W ostatnich dniach widzieliśmy kolejne symptomy świadczące o tym, że koalicja PO z SLD Lewicą Razem nie jest relacją opartą na relacjach partnerskich. Jeden z partnerów próbuje bowiem zdominować drugiego. Tym razem poszło o to czyim pomysłem jest Karta Seniora.

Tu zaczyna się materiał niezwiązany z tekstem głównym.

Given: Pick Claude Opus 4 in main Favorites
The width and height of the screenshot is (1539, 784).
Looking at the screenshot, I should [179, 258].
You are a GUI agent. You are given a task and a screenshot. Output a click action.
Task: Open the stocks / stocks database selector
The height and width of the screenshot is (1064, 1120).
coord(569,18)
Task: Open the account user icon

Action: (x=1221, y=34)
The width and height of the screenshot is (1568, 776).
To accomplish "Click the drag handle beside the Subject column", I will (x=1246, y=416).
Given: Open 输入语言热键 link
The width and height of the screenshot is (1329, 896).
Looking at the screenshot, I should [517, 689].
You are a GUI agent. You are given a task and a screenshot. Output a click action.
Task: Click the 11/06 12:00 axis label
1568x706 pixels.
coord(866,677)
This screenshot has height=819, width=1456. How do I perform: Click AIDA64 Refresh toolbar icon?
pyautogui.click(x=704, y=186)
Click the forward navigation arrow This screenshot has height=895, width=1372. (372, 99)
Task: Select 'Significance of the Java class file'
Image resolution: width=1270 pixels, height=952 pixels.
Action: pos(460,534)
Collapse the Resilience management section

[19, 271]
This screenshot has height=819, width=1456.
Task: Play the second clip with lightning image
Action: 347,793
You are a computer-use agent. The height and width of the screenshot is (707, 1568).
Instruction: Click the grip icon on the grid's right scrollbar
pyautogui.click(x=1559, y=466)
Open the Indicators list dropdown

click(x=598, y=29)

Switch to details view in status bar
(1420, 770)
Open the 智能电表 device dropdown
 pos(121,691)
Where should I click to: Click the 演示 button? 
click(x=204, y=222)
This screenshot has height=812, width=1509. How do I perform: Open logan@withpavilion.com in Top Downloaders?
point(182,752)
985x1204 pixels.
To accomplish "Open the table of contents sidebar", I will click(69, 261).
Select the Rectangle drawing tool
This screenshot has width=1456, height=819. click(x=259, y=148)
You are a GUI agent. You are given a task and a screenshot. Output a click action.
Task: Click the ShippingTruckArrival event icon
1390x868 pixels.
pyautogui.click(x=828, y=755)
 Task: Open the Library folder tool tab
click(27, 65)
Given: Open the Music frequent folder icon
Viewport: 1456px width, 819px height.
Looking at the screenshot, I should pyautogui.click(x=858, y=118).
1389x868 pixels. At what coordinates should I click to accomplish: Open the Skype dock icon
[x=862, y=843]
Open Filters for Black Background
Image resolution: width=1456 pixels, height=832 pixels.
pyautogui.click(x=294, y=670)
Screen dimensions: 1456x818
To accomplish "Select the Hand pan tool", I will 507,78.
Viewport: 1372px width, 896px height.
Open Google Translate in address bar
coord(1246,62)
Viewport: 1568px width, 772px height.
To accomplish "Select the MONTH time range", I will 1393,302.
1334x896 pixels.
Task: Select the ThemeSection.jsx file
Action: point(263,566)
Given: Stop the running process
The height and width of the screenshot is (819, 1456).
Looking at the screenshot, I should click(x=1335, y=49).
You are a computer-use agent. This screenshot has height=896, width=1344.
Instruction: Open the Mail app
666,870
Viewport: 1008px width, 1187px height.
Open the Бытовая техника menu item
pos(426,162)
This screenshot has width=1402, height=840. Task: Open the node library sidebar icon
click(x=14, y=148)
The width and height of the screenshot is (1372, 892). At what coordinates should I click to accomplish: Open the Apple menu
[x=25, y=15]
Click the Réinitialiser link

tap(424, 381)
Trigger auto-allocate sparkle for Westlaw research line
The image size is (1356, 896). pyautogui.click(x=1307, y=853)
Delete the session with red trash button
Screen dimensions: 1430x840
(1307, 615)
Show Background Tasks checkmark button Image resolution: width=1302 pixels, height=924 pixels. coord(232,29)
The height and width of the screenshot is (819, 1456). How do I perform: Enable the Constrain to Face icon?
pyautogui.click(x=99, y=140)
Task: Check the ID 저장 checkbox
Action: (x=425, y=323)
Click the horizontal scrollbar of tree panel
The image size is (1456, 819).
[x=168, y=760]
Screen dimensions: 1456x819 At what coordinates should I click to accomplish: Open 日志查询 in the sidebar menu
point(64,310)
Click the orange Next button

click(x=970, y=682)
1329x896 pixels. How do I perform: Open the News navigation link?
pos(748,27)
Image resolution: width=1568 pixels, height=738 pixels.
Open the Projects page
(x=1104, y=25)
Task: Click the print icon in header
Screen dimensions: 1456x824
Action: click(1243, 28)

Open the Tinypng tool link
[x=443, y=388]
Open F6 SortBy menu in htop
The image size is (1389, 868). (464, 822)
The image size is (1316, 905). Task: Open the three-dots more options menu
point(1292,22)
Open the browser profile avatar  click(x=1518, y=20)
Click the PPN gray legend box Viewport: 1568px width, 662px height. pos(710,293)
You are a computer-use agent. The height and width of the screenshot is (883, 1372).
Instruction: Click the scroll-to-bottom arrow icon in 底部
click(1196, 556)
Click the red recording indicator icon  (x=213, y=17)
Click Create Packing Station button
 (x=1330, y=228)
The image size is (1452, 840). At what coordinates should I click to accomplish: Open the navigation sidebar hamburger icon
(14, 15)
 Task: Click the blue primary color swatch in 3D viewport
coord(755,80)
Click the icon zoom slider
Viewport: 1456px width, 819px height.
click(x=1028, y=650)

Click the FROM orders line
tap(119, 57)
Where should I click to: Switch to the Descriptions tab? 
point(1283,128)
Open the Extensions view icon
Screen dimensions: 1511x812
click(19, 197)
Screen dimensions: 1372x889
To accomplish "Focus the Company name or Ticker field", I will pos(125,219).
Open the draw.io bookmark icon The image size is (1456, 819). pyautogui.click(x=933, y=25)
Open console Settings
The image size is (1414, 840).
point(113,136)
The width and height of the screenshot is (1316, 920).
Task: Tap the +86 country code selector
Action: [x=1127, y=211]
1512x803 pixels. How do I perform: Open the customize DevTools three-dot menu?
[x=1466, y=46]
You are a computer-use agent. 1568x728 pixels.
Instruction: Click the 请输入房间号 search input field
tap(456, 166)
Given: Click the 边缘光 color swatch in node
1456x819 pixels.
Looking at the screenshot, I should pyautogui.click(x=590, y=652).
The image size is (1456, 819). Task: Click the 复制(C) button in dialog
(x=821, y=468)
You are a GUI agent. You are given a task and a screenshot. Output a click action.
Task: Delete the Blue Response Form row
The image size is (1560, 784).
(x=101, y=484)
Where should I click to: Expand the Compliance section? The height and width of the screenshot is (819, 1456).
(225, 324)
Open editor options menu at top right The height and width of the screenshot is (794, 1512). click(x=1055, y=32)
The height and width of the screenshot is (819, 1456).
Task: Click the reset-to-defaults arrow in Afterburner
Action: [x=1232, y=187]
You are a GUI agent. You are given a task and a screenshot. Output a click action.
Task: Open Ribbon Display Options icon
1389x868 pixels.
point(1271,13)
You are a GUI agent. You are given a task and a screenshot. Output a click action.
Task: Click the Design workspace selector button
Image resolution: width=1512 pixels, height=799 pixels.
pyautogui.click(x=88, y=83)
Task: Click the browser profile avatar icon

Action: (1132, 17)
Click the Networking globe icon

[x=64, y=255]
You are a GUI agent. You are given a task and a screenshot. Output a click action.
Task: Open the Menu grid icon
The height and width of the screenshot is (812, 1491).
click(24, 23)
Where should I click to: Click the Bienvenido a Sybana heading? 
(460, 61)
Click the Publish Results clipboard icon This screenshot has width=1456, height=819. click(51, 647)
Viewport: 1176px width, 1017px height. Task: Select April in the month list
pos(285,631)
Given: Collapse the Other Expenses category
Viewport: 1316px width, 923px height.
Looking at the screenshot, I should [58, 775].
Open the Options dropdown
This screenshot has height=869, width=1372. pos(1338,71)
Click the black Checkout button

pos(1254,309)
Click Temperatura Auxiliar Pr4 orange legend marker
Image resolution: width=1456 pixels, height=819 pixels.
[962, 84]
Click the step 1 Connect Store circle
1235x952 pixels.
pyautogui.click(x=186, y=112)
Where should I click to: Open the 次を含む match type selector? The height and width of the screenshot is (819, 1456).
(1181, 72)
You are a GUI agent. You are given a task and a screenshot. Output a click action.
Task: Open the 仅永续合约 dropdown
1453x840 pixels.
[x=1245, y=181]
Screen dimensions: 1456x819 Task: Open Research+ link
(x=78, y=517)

Na temat nieco aroganckiego traktowania swojego koalicjanta przez Platformę Obywatelską pisaliśmy nie tak dawno, gdy prezydent Rafał Bruski zarzucił dwóm radnym lewicy kradzież pomysłu w obecności przedstawicieli dużych firm.

 

We wtorek prezydent Rafał Bruski zapowiedział, że za tydzień radni będą głosować wprowadzenie karty seniora. Autorstwo tego pomysłu przypisano Bydgoskiej Radzie Seniorów we współpracy z ratuszem. Jako, że projekt uchwały jest autorstwa prezydenta, to jemu w praktyce będzie przypisane wprowadzenie tej karty przez seniorów.

 

Wprowadzenie karty zniżek dla seniorów proponowali już w maju radni klubu SLD Lewica Razem wraz z Polskim Związkiem Emerytów i Rencistów. Pominięcie zatem przez prezydenta Rafała Bruskiego lewicy, pozwalało przewidzieć, że w koalicji zaiskrzy.

 

I tak też się stało – Panie Prezydencie Bruski najpierw oskarża Pan Radnych koalicji o kradzież pomysłu w związku z projektem Lokal za 1 zł. Mimo że pracował Ratusz i my w tym samym czasie co było zbiegiem okoliczności. Teraz projekt Karta Seniora nad którym rozpoczęto pracę w Bydgoszczy z inicjatywy radnych SLD Lewica Razem wspólnie z Bydgoską Radą Seniorów oraz PZERiI na stronie bydgoszcz.pl przypisuje sobie. Bardzo brzydko. Nie umie Pan przeprosić i teraz jeszcze przypisuje sobie nie swoje zasługi – napisał na Facebook-u szef kujawsko-pomorskiego SLD Ireneusz Nitkiewicz, zarazem bydgoski radny.

 

Głos w dyskusji zabrał doradca prezydenta Bruskiego, Michał Sztybel – Wystarczy jak będziemy komunikować się poza wirtualnym światem FB. Gdyby ta komunikacja (działa ona w dwie strony) była lepsza wtedy tez by nie doszło do tej sytuacji.

 

Powyższa wymiana zdań pokazuje, że w koalicji PO – SLD Lewica Razem są problemy z komunikacją. Pytanie zasadne jest jednak o ich przyczyny i czy lewica traktowana jest jako partner?